Welcome to the July 5-9 edition of the NFIB California Main Street Minute from your NFIB small-business advocacy team in Sacramento.

Big Legislative Vote

  • The big news for small business was Wednesday’s (June 30) passage of a state budget trailer bill that included Assembly Bill 150, which most importantly contains the pass-through entity elective tax – a work-around the SALT caps placed on tax deductions by the federal Tax Cuts and Jobs Act of 2017.
  • AB 150 “Creates an elective tax that pass-through entities can annually elect to pay on behalf of their owners and allows an equal credit to those owners that consent to have the tax paid on their behalf … The bill applies beginning in the 2021 taxable year, and ends after the 2025 taxable year.”
  • More about the elective tax can be read on Page 24 of the budget trailer bill that also includes expansions and enhancements to the Main Street Hiring Credit, the California Competes Tax Credit, and the addition of a new Homeless Hiring Credit.
  • NFIB lobbied extensively for AB 150, which passed both the Assembly and Senate and awaits Gov. Gavin Newsom’s signature once other elements of the budget trailer bill have been agreed to.

Unemployment Insurance Trust Fund Taxes

  • As of July 1, California owed the federal government just over $22 billion on the loans it took out to shore up its unemployment trust fund, money that is used to pay unemployment benefits. It will have to be paid back with increased taxes on employers—there’s no other way around it. Or is there?
  • Not all states are in a similar situation. Most managed their trust funds better. California is one of 20 states in hock to the feds. So is New Mexico. But last Tuesday, Gov. Michelle Lujan Grisham announced she would use some of her state’s federal stimulus money to pay off the federal loan entirely.
  • Would California do such a thing? It has a $76 billion surplus on top of $27 billion in federal funds coming its way, but the governor and state lawmakers seem unconcerned with the problem.
  • Reports CalMatters, “As workers ask for higher wages, businesses are pleading for financial relief of their own.
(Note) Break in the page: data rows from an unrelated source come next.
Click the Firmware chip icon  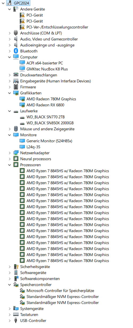coord(16,87)
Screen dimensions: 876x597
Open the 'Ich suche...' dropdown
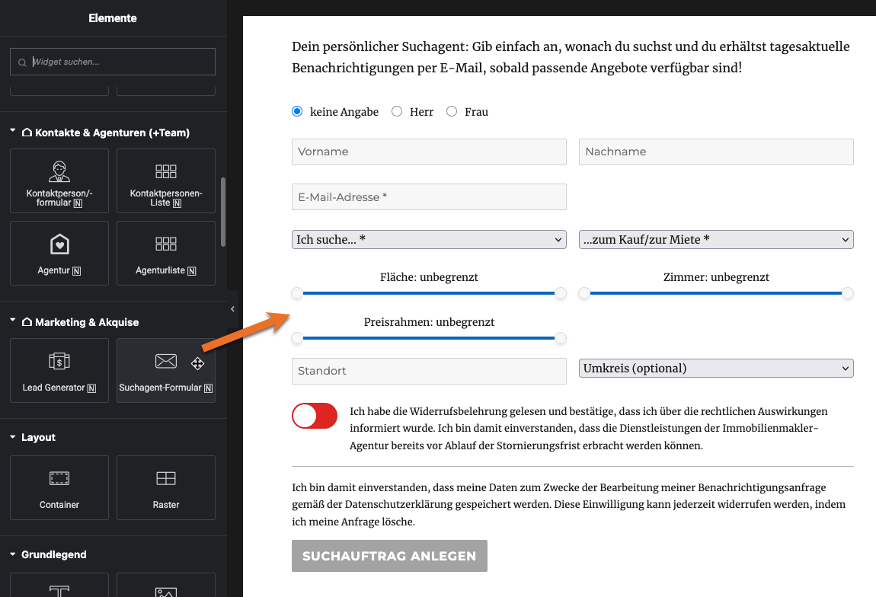point(429,239)
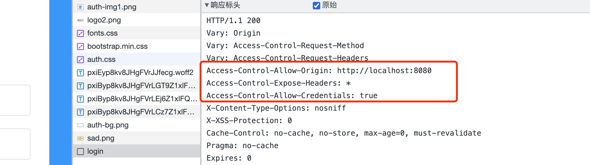This screenshot has height=165, width=590.
Task: Uncheck the 原始 raw headers checkbox
Action: point(317,6)

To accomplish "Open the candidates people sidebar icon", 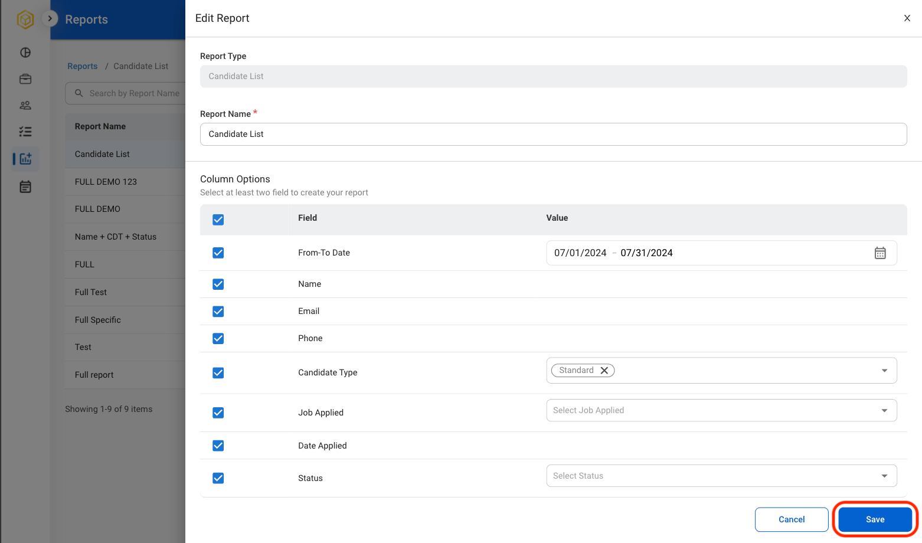I will coord(25,106).
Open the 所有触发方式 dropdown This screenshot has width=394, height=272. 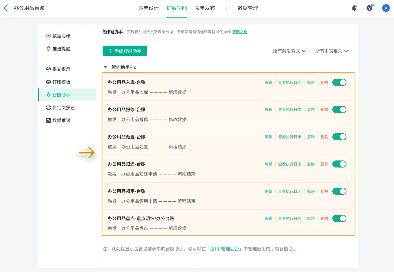pyautogui.click(x=289, y=51)
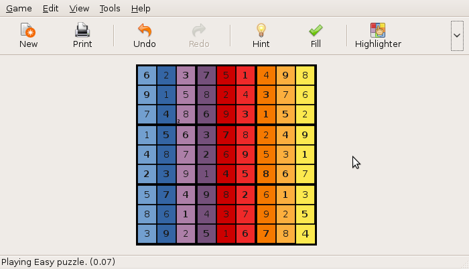Select the top-left cell containing 6
The height and width of the screenshot is (269, 469).
click(147, 76)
California is expected to borrow $26.7 billion from the federal government to pay unemployment benefits — a debt that will be paid by businesses via payroll taxes. In ongoing budget negotiations, Gov. Gavin Newsom has proposed covering $1.1 billion of that cost; lawmakers, $2 billion.

Winding Down

  • July 14 is the last day for policy committees to pass bills on to the next committee. Two days later the Legislature begins its July 16-to-August 16 summer recess.
  • NFIB California will have an updated list of bills it’s fighting for and against, and what happened to them, post-July 14.

Federally

  • The Small Business Deduction contained in the 2017 Tax Cuts and Jobs Act was a landmark achievement for NFIB. Small business wasn’t included in the original proposal until NFIB threatened to withhold its support of the entire Act. Quite simply we won it.
  • Now, U.S. Sen. Ron Wyden of Oregon wants to substantially curtail the deduction, which is why NFIB President and CEO Brad Close was all over the media last week warning what a terrible idea it would be to touch the Small Business Deduction. Among other media outreach, Close penned this editorial for The Hill and appeared on Fox Business to press the small-business case.
  • Did you catch NFIB’s latest Jobs Report released last Thursday, July 1? It showed “46% of small business owners reported job openings they could not fill in the current period, down two points from May but still above the 48-year historical average of 22%.”
  • Next Up: NFIB Small Business Economic Trends Report (SBET) to be released July 13. Findings from the Jobs Report are one of the 10 index components in the SBET, also known as the NFIB Small Business Optimism Index.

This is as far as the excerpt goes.